The MMNV2 model was designed for the classification, detection, and prediction of normal and pothole conditions. It combines the CAFFE framework with a modified MobileNetV2 model. This updated version of the MMNV1 model uses CAFFE-trained MobileNetV2 to tackle issues related to detection, prediction, and classification. Data is structured as blobs, which are multidimensional arrays, to prepare images for deep learning frameworks like CAFFE and OpenCV. These blobs standardize data before inputting it into the neural network. OpenCV, a powerful computer vision toolkit, was used to process the images and detect features in both still images and video frames. OpenCV extracted regions of interest (ROI) from frames, such as pavement areas. Prior to passing the images to the neural network, they were resized, normalized, and enhanced for color. The deep neural network was then trained to differentiate between normal and pothole road surfaces. The blob function required attributes, their locations, and predictions to function effectively.
Testing the model
The MMNV2 model was used to classify and detect images of two types of pavement: normal and pothole. After loading the images, trial images were input for testing. Image elements were identified by their X and Y coordinates, and features with more than 50% confidence were located for labeling and bounding boxes. The model’s output consisted of predictions for both normal and pothole images. The testing procedure, evaluation metrics, and results are outlined below:
Dataset collection: The dataset included diverse pavement images with varying backgrounds and lighting conditions, representing real-life scenarios to test the model’s robustness.
Testing procedure: The model was evaluated using static images of pavement under various conditions.
(i) Evaluation metrics: The model’s performance was assessed using metrics such as memory usage, precision, F1-score, and computation time. These metrics helped gauge the model’s accuracy and efficiency in detecting images.
(ii) Confusion matrix analysis: A confusion matrix was generated to summarize the model's performance on test data, displaying the number of correct and incorrect classifications. This analysis helped identify areas where the model struggled with pothole detection.
(iii) Comparative analysis: The MMNV2 model was compared against existing methodologies and baseline models. Various parameters, including accuracy, were used to evaluate its performance, and Fig. 4 illustrates the performance across different learning rates.
Figure 4. (A–E) The predicted tasks with different learning rates.

********************

Write out everything in the MMNV2 passage from "Testing procedure: The" down to "in detecting images.", word for word.

[Dataset content]
********************

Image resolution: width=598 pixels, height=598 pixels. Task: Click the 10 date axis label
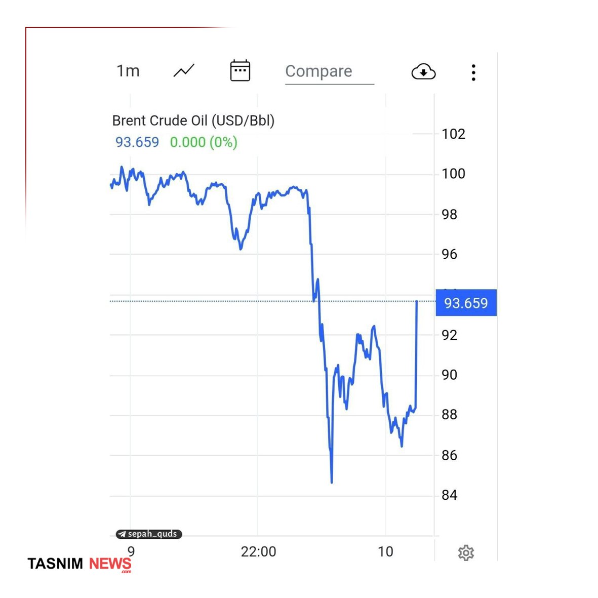(x=385, y=551)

********************

[The response]
Testing procedure: The model was evaluated using static images of pavement under various conditions.
(i) Evaluation metrics: The model’s performance was assessed using metrics such as memory usage, precision, F1-score, and computation time. These metrics helped gauge the model’s accuracy and efficiency in detecting images.